25.  Anak Pagelen yang bernama R. Djaka Pramana berada di desa Jengkarsari  yang berada di mbah Tjemporet, menikah dengan anak buah  ki Tjemporet yang bernama Kaumenjar. Dan Rara Kumenjar itu adalah anak dari ratu Jepara. Anak buah tersebut mengharapkan sarana yang pantas untuk berbicara. Sesudah bab tersebut kemudian menjelaskan tentang semua anak yang berhasil dari negara tersebut di atas, pada pulang ke negaranya. Di dalam perjalanan pulang, mereka melewati  pemandangan yang sangat bagus ( elok). Bab keelokan itu tidak jauh dengan yang ada di menulis Pustakaradja.
26.  Menulis Tjemporet tersebut  sama dengan tembang macapat serta sudah tercetak dalam pengarang tuan Rusche di Surakarta, pada tahun masehi 1856. Seperti yang di uraikan di atas, sama dengan sandi yang lengkap. Tembang Dandang-gula.
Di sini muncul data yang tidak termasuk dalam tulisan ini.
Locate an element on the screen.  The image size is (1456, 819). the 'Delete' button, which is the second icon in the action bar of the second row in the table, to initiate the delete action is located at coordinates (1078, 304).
27.  Babad Prayut, babad prajut ini kelanjutan dari babad Giyanti. Maka dari itu nama Prayut  karena menjelaskan sesudah selesai perang Giyanti, kemudian istri  K.P.H. Mangkunagara, yang bernama Ratu Bandara anak dari Kanjeng Sultan di Ngajogya berpisah, dari permintaan K. Sultan yang berkeinginan untuk menjadi perang kecil-kecilan, saling menjatuhkan Ngajogya dan Surakarta.tetapi kemudian keduanya selasai dari kerukunan. Kemudian itu menjelaskan adanya parang kecil-kecilan. Misal seperti perang P.H. Prabudjaka, dengan perang R. Wiratmedja.
28.  Babad Pakepung, menjelaskan tentang  adanya seseorang yang di anggap sakti. Yang bernama Bahmana.Yang seperti itu  tadi kemudian menjadi pengucapan Gupermen, pada kerajaan Ngajogya. Sehingga akan dapat menjadikan pertempuran. Di kerajaan Surakarta kemudian terkepung barisan dari kerajaan Ngajogya. Di kerajaan Surakarata terlihat sangat rusuh dan ramai karena terjadi perlawanan.  Sesudah perlawanan tersebut  di Surakarta sepertinya ada seorang yang sakti, maka itu yang menjadi perlawanan terjadi.

B.     KRITIK
Dalam buku ini penulis menjelaskan sejarah dan isi cerita. Perbedaan antara kitab-kitab muncul saat adanya kitab islam yang mulai memunculkan Allah dan para Nabi diatas para dewa-dewa.